Now, the exact cause of hypospadias and epispadias is still unknown, but some theories suggest they might be associated with abnormal levels of androgens and estrogens. Important risk factors for hypospadias include family history, genetic mutations, maternal age over 35 years, maternal hypertension or diabetes, and maternal exposure to tobacco smoke or pesticides.

Additionally, clients with some congenital conditions have a higher incidence of hypospadias than others. These include inguinal hernia; which occurs when an internal organ, like intestines, protrudes through the inguinal canal; cryptorchidism, which refers to the absence of one or both testes from the scrotal sac; and chordee, or abnormal downward or upward curvature of the penis. Hypospadias is also associated with renal congenital malformations, like renal agenesis, or the absence of one or both kidneys; horseshoe kidney, or fused kidneys; or ureteropelvic junction obstruction.

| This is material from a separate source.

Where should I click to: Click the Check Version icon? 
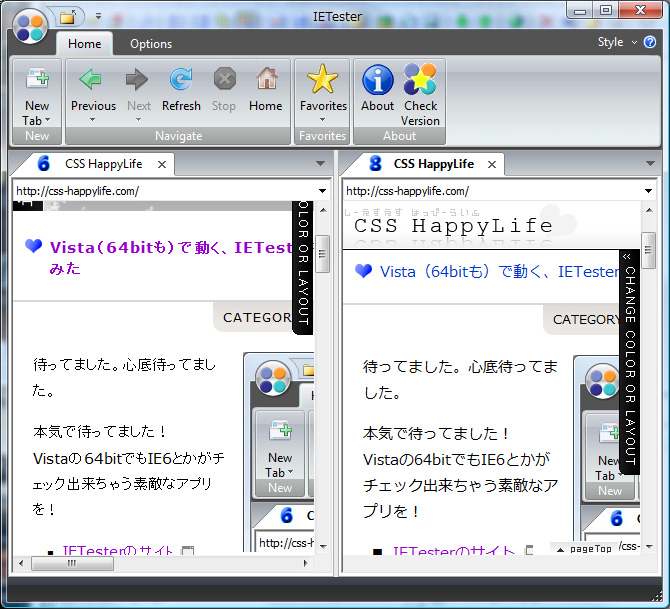point(420,81)

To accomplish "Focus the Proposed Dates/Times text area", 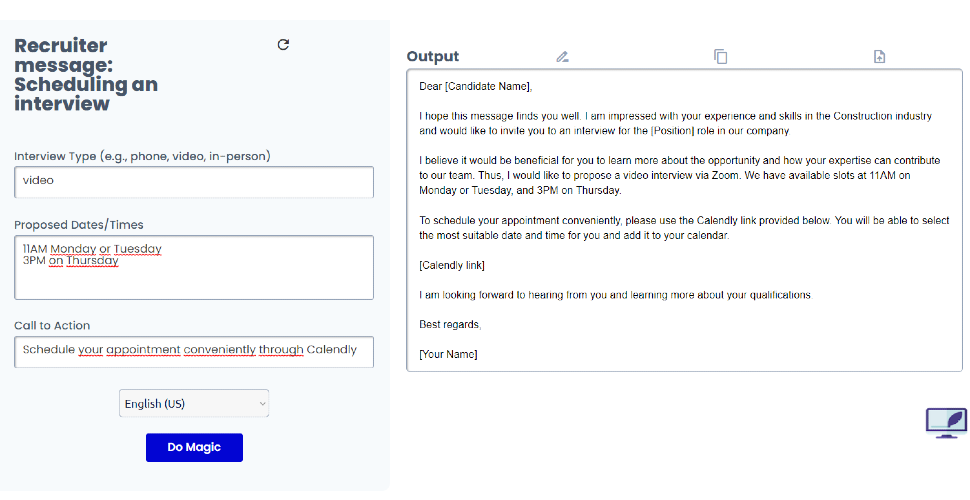I will pos(194,267).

On the flip side, important risk factors for epispadias include family history, and assistive reproductive technologies, or ARTs for short. Epispadias can also be associated with a congenital abnormality, called bladder exstrophy, which is where the bladder protrudes outside of the abdomen due to an abdominal wall defect.

Now, pathology-wise, in clients with hypospadias, the urethral folds fail to meet up and close adequately, eventually leaving the urethral opening along the ventral side of the penis. Based on the location of the urethral opening, hypospadias can be defined as glanular, or near the head of the penis; midshaft, or located in the middle of the penis; and penoscrotal, at the penis root, where the penis and scrotum come together.

On the other hand, clients with epispadias have a malpositioned genital tubercle that grows towards the rectal area instead of the head. Based on the location of the urethral opening, epispadias can be defined as glanular, or near the head of the penis; penile, or located along the penile body; and penopubic, which are found at the root of the penis. Finally, both hypospadias and epispadias can cause serious complications like erectile dysfunction and infertility.

Alright, let’s switch gears and discuss clinical manifestations. Clients with hypospadias present with an abnormal urethral opening along the ventral surface of the penis. On the other hand, clients with epispadias present with an abnormal urethral opening along the dorsal surface of the penis. Other important clinical manifestations of hypospadias and epispadias include problems when aiming the stream of urine and urinary incontinence.

Diagnosis of hypospadias and epispadias is based on the client’s history, physical assessment and detection of an abnormal urethral opening along the ventral or dorsal surface of the penis. Prenatal diagnosis is also possible via an ultrasound, which usually shows a small, blunted penis. An ultrasound is also useful for detecting other anomalies commonly associated with hypospadias such as cryptorchidism, or other urologic malformations.

Treatment of hypospadias and epispadias requires surgical reconstruction of the urethra. This is indicated within the first 2 years of life and includes closure of the abnormal urethral opening and opening of the new one on the tip of the glans. A surgeon can use the foreskin to reconstruct the urethra, therefore circumcision should not be performed in clients with hypospadias or epispadias. After the reconstruction, some clients might present with postoperative complications like meatal stenosis, or stenosis of the urethral opening, urethral strictures, and subsequent obstruction of the urine flow.

Okay, when caring for a client with hypospadias, your priority goals of nursing care are to provide postoperative care and monitor for complications. Now, when providing postoperative care for your client, provide routine care and monitor for complications related to the procedure. There will be a catheter in place to allow for drainage of urine, so be sure to check that it's correctly taped with the penis in an upright position, which will prevent stress on the incision. Encourage fluid intake to promote flow of urine, which will help prevent occlusion of the catheter; and closely monitor the amount of urine output. Report to the healthcare provider if there is no urine output for one hour, as this could indicate the presence of an occlusion.